Data listing:

^^^^

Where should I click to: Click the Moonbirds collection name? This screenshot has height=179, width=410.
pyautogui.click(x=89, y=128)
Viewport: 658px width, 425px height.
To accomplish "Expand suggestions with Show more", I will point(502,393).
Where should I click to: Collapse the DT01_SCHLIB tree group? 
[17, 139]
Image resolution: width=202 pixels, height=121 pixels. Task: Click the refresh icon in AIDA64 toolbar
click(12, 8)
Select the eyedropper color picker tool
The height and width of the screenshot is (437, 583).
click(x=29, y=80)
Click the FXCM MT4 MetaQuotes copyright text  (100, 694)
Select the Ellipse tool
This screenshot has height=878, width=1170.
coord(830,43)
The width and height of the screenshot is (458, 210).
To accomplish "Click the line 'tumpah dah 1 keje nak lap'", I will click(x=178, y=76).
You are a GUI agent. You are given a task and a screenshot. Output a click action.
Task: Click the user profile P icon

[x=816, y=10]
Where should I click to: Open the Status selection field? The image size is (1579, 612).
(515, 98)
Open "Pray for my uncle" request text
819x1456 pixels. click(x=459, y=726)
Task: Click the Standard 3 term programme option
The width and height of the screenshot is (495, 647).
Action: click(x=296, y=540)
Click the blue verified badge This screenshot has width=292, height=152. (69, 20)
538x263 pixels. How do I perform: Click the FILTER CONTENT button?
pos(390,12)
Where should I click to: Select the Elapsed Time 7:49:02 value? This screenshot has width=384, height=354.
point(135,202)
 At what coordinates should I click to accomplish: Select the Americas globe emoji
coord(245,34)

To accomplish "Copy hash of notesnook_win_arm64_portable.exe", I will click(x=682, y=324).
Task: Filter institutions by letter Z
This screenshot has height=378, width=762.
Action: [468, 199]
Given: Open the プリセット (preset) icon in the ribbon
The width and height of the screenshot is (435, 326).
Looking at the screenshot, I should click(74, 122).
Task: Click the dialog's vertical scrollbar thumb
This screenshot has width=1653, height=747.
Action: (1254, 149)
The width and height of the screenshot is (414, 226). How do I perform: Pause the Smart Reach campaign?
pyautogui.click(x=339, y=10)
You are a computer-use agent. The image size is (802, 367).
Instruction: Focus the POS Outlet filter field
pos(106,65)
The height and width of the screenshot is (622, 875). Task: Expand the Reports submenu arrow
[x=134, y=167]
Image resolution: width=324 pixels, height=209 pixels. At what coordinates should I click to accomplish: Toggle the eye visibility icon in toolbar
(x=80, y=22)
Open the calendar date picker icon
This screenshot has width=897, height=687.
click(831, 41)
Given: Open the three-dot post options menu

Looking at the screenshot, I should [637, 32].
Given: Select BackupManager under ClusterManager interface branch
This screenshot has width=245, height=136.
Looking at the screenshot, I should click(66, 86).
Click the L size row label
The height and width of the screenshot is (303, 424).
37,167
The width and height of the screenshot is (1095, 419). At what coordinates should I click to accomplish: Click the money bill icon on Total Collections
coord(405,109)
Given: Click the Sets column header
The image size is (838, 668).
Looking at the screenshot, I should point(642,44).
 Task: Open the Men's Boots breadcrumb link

^^^^

Task: Copy all of the material word for word.

Problem solution:
Where should I click to: Click the Moonbirds collection name? This screenshot has height=179, width=410.
pyautogui.click(x=89, y=128)
Viewport: 658px width, 425px height.
To accomplish "Expand suggestions with Show more", I will point(502,393).
Where should I click to: Collapse the DT01_SCHLIB tree group? 
[17, 139]
Image resolution: width=202 pixels, height=121 pixels. Task: Click the refresh icon in AIDA64 toolbar
click(12, 8)
Select the eyedropper color picker tool
The height and width of the screenshot is (437, 583).
click(x=29, y=80)
Click the FXCM MT4 MetaQuotes copyright text  (100, 694)
Select the Ellipse tool
This screenshot has height=878, width=1170.
coord(830,43)
The width and height of the screenshot is (458, 210).
To accomplish "Click the line 'tumpah dah 1 keje nak lap'", I will click(x=178, y=76).
You are a GUI agent. You are given a task and a screenshot. Output a click action.
Task: Click the user profile P icon

[x=816, y=10]
Where should I click to: Open the Status selection field? The image size is (1579, 612).
(515, 98)
Open "Pray for my uncle" request text
819x1456 pixels. click(x=459, y=726)
Task: Click the Standard 3 term programme option
The width and height of the screenshot is (495, 647).
Action: click(x=296, y=540)
Click the blue verified badge This screenshot has width=292, height=152. (69, 20)
538x263 pixels. How do I perform: Click the FILTER CONTENT button?
pos(390,12)
Where should I click to: Select the Elapsed Time 7:49:02 value? This screenshot has width=384, height=354.
point(135,202)
 At what coordinates should I click to accomplish: Select the Americas globe emoji
coord(245,34)

To accomplish "Copy hash of notesnook_win_arm64_portable.exe", I will click(x=682, y=324).
Task: Filter institutions by letter Z
This screenshot has height=378, width=762.
Action: [468, 199]
Given: Open the プリセット (preset) icon in the ribbon
The width and height of the screenshot is (435, 326).
Looking at the screenshot, I should click(74, 122).
Task: Click the dialog's vertical scrollbar thumb
This screenshot has width=1653, height=747.
Action: (1254, 149)
The width and height of the screenshot is (414, 226). How do I perform: Pause the Smart Reach campaign?
pyautogui.click(x=339, y=10)
You are a computer-use agent. The image size is (802, 367).
Instruction: Focus the POS Outlet filter field
pos(106,65)
The height and width of the screenshot is (622, 875). Task: Expand the Reports submenu arrow
[x=134, y=167]
Image resolution: width=324 pixels, height=209 pixels. At what coordinates should I click to accomplish: Toggle the eye visibility icon in toolbar
(x=80, y=22)
Open the calendar date picker icon
This screenshot has width=897, height=687.
click(831, 41)
Given: Open the three-dot post options menu

Looking at the screenshot, I should [637, 32].
Given: Select BackupManager under ClusterManager interface branch
This screenshot has width=245, height=136.
Looking at the screenshot, I should click(66, 86).
Click the L size row label
The height and width of the screenshot is (303, 424).
37,167
The width and height of the screenshot is (1095, 419). At what coordinates should I click to accomplish: Click the money bill icon on Total Collections
coord(405,109)
Given: Click the Sets column header
The image size is (838, 668).
Looking at the screenshot, I should point(642,44).
 Task: Open the Men's Boots breadcrumb link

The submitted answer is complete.